I originally wrote this as a vampire story. That version was my first story publication in December 1988.

“Yes, yes, of course if you like,” said the man.   Stepping forward again he gasped from shock, as for the first time he could make out the features of Dr. Meiklejohn, and saw that despite his soft, cultured voice, the doctor was indeed a freak.   His face a horrid mass of weeping sores and ugly gashes.   As though for many years he had been the victim of some weird South African malady.   The man could not help recalling his earlier thoughts of the Elephant man, and wondered whether the doctor had also fallen victim to some grotesque, debilitating disease.

“I had fled down here after each of the other occasions,” continued Meiklejohn, “but this time, unbeknown to me, I was followed.   Young Sheila had seen me with her mother and came after me.   Quite an accomplishment really, all this way without me ever once suspecting that I was being followed….”

He paused for a moment, bowed his head as though sleeping, then looked up at his visitor again and said, “I hurriedly changed into a clean suit I had concealed in the warehouse earlier that night.   I had just finished changing when I heard the sound of movement behind me.   I started to turn, too late, and felt a thud on the back of my head, then was overwhelmed by darkness.   When I came to, who knows how much later, I found myself in chains….”

The man gasped from shock, for the first time noticing that the reason for the doctor’s awkward posture was not some physical deformity, but heavy steel manacles attached to his arms and legs.

“But where did she…?” began the man, cut off in mid sentence as Dr Meiklejohn explained, “Many years ago, when the United States still traded in slaves, this wharf was used as a stopover point for slavers to purchase goods to barter to Africa for Negroes to transport back to the USA.   When slavery was outlawed, the slavers left behind these chains and other remnants of their trade.”

“You mean to say she did this to you just for sleeping with her mother?” asked the man in astonishment.

“No, not sleeping with her,” corrected Sheila, startling the visitor, who had not realised that she had entered the warehouse behind him.   “Not sleeping with her … Killing her!”

“Killing her?” repeated the man, suddenly recalling why the name Mary Jane had sounded so familiar to him.   “Mary Jane Kelly!” he thought.

“Killing her and slicing her up like a butcher slicing meat,” cried Sheila holding up a lethal-looking scalpel.   “With this!”

“But you’ve had your revenge!” screamed the doctor, struggling frantically against the manacles that bound him in place, as the teenage girl advanced toward him, still holding the gleaming scalpel in her hands.

“Yes, many times,” agreed the girl, making the man back away in terror, as he realised what had really caused the horrid mutilation of the doctor’s face.   “And I’ll have it many times more.   In the years ahead!”

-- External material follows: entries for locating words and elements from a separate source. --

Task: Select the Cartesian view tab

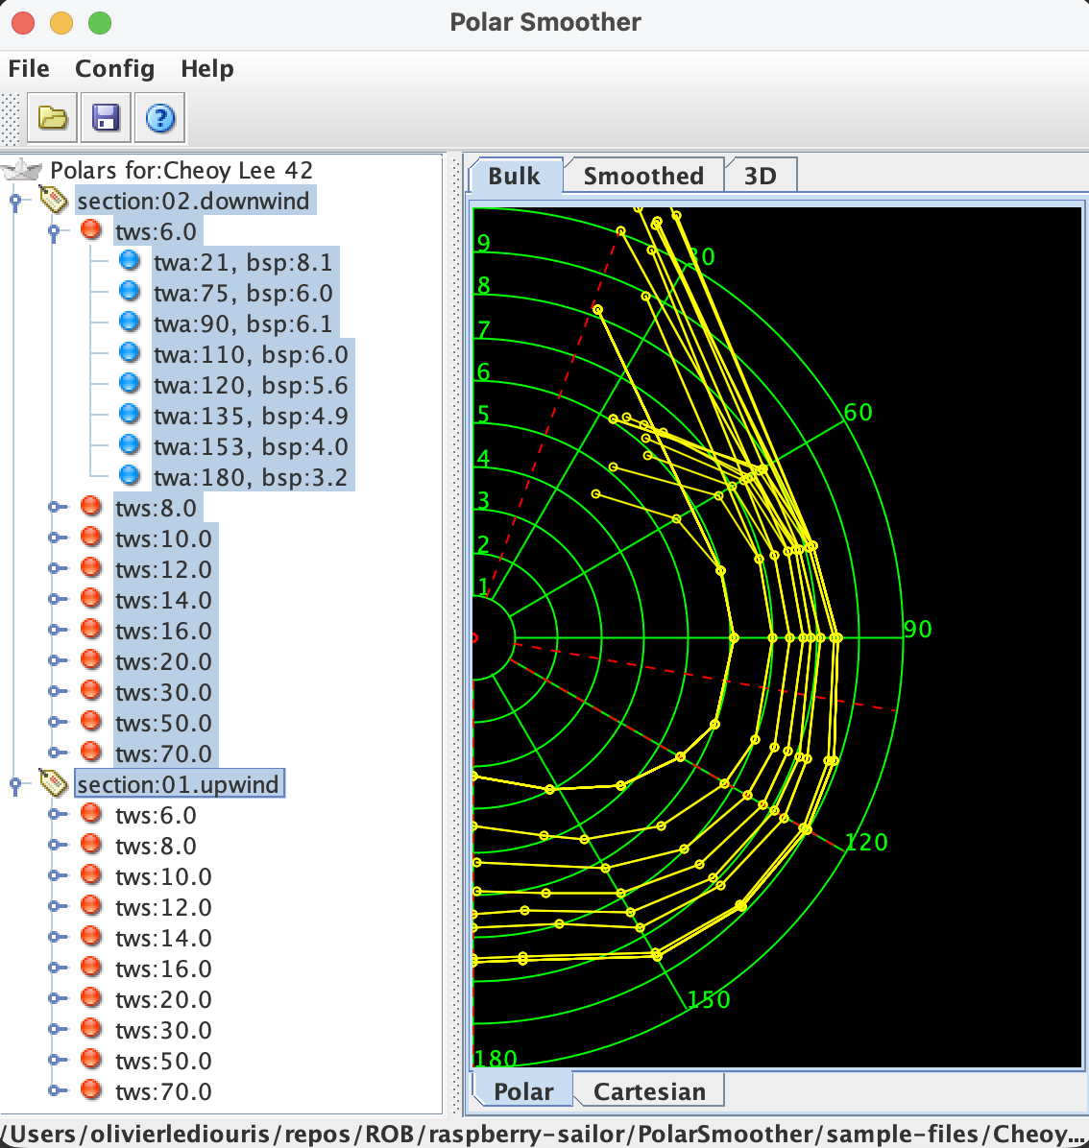Action: click(649, 1091)
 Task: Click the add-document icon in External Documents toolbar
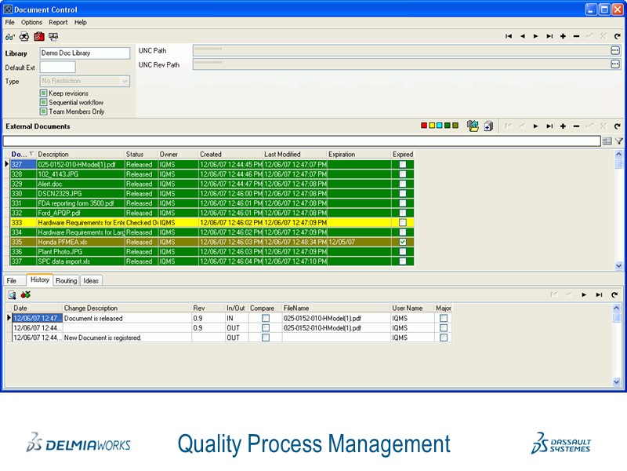click(487, 126)
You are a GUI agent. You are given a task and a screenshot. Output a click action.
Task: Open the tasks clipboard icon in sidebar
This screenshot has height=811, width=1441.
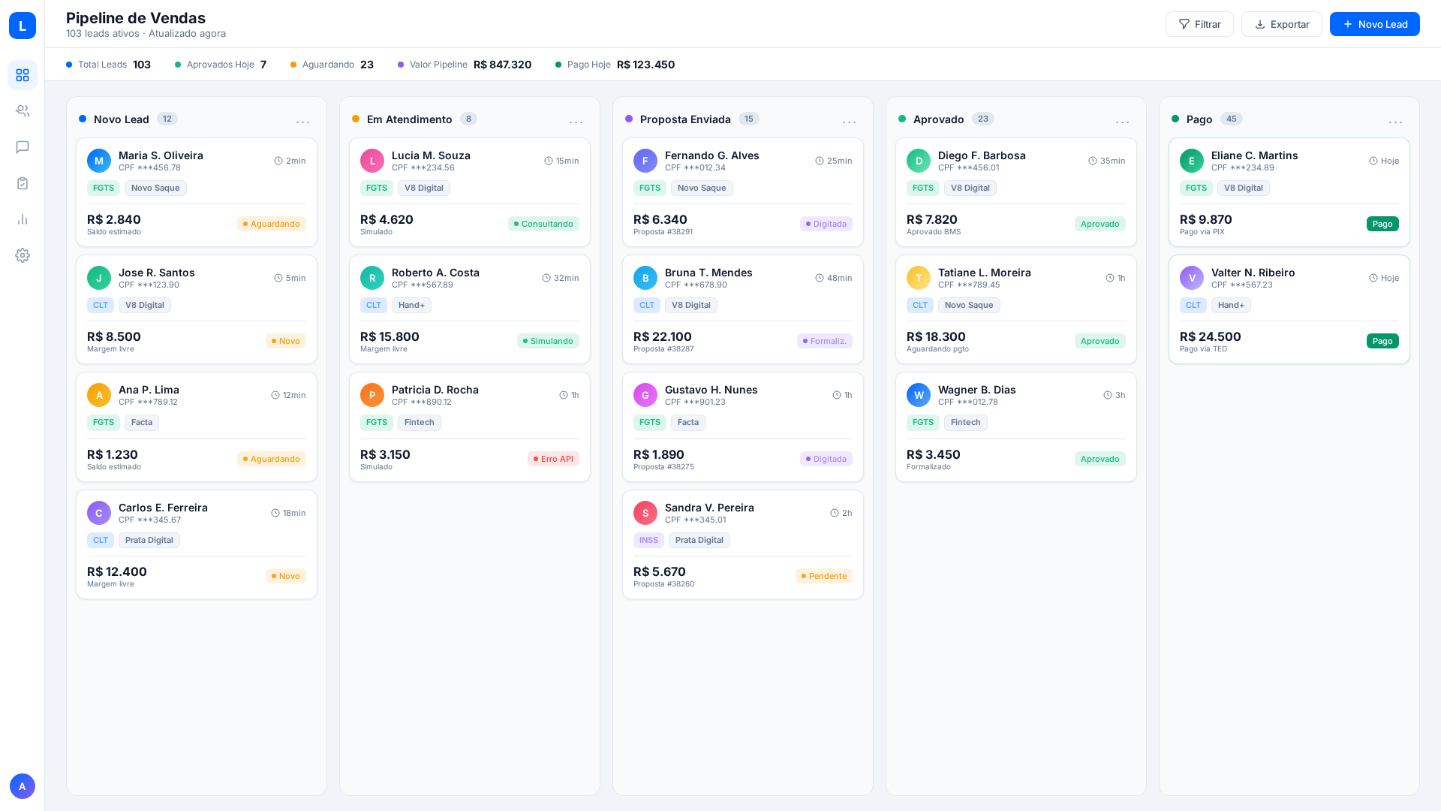pos(23,183)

“Please, please help me!” shrieked Dr Meiklejohn, but the man had already started to back away for fear the girl would come after him.

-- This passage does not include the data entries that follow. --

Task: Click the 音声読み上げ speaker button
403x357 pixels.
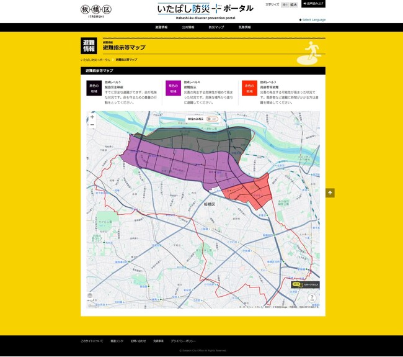Action: (x=314, y=4)
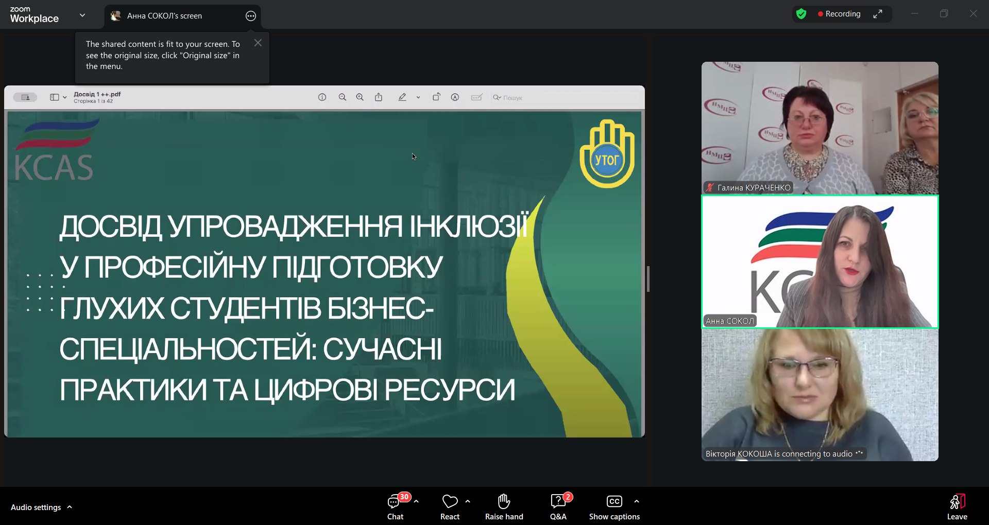This screenshot has height=525, width=989.
Task: Open the Chat panel
Action: click(395, 506)
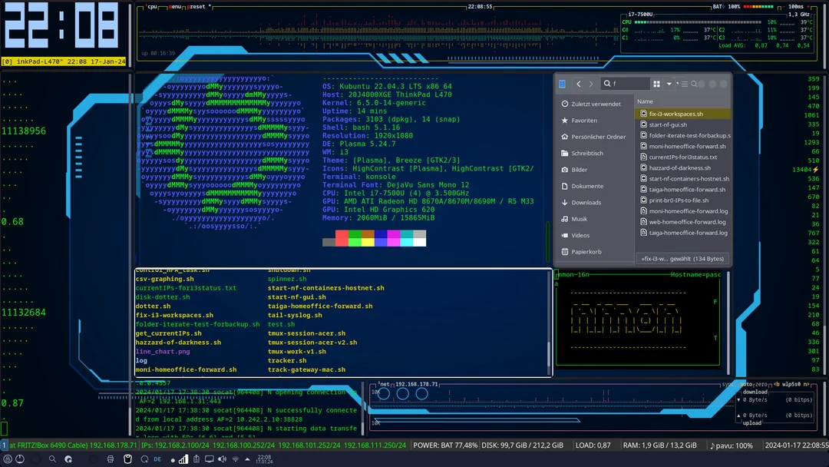829x467 pixels.
Task: Click the grid view icon in the file dialog toolbar
Action: point(659,83)
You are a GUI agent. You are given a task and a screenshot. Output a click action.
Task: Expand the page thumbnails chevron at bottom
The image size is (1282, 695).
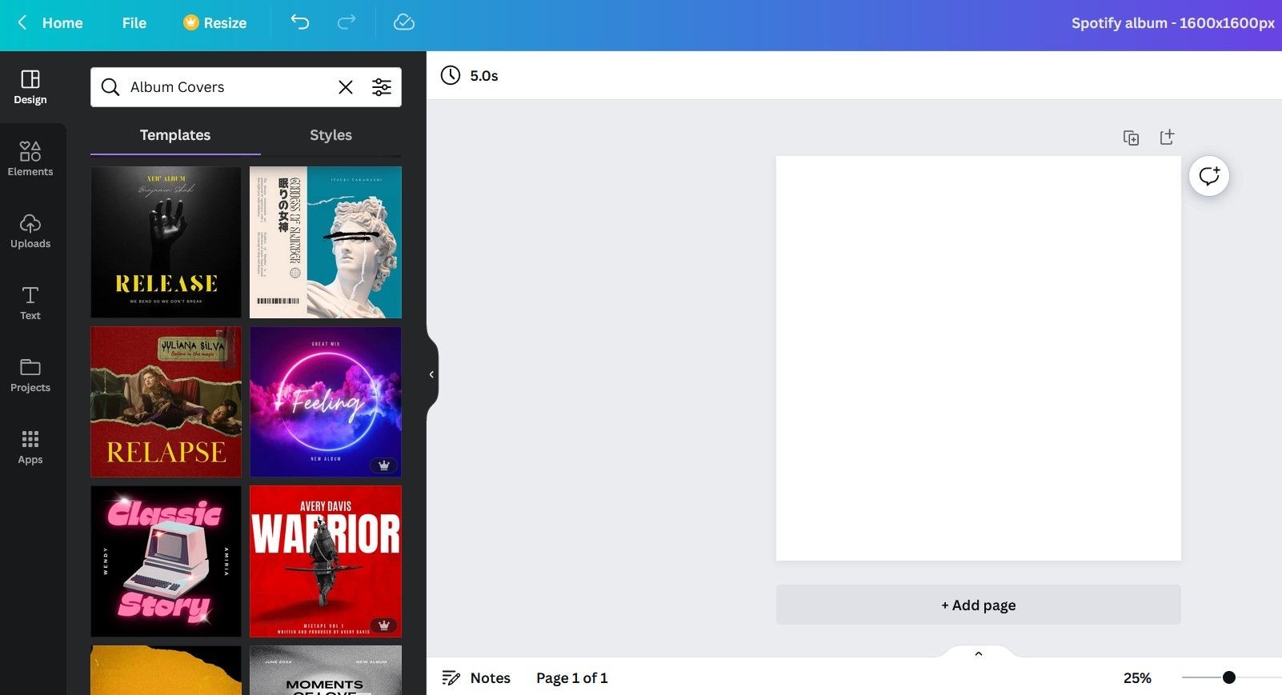click(978, 653)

But he had no cause for alarm.   Sheila was intent only on her victim, knowing that even if the man went to the police he could never locate the dilapidated warehouse again without her help.   Not that the police were likely to believe him anyway if he went to them with a wild tale about a thirteen-year old girl who had Jack the Ripper chained up in a disused warehouse, brutally torturing him with the same scalpel he had used to murder five East End prostitutes in late 1888.